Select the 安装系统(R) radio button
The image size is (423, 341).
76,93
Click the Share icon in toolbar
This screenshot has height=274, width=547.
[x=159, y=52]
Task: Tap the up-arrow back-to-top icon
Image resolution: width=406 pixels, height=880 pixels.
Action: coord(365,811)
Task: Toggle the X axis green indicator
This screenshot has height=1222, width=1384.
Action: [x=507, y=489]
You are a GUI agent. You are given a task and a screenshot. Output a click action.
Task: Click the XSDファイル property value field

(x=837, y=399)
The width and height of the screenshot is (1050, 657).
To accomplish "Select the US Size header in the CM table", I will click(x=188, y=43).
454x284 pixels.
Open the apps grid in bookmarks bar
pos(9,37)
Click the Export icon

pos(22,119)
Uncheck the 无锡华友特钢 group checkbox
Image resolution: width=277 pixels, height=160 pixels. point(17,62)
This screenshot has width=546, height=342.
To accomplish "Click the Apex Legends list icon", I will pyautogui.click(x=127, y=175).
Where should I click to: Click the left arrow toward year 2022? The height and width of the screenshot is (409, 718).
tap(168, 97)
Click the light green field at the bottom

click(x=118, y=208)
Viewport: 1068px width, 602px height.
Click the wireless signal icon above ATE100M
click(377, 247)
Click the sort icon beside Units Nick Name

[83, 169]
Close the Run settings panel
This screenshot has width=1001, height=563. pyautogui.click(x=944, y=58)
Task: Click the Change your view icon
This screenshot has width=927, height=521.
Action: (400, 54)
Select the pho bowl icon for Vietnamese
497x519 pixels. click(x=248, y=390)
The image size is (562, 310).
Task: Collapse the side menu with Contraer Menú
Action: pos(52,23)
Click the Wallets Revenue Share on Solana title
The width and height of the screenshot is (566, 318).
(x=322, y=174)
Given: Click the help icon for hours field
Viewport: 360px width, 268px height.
********************
## TASK INSTRUCTIONS
Pick each line holding "Viewport" out of the entries above and return it.

## SOLUTION TO THIS PROBLEM
Viewport: 1068px width, 602px height.
Viewport: 360px width, 268px height.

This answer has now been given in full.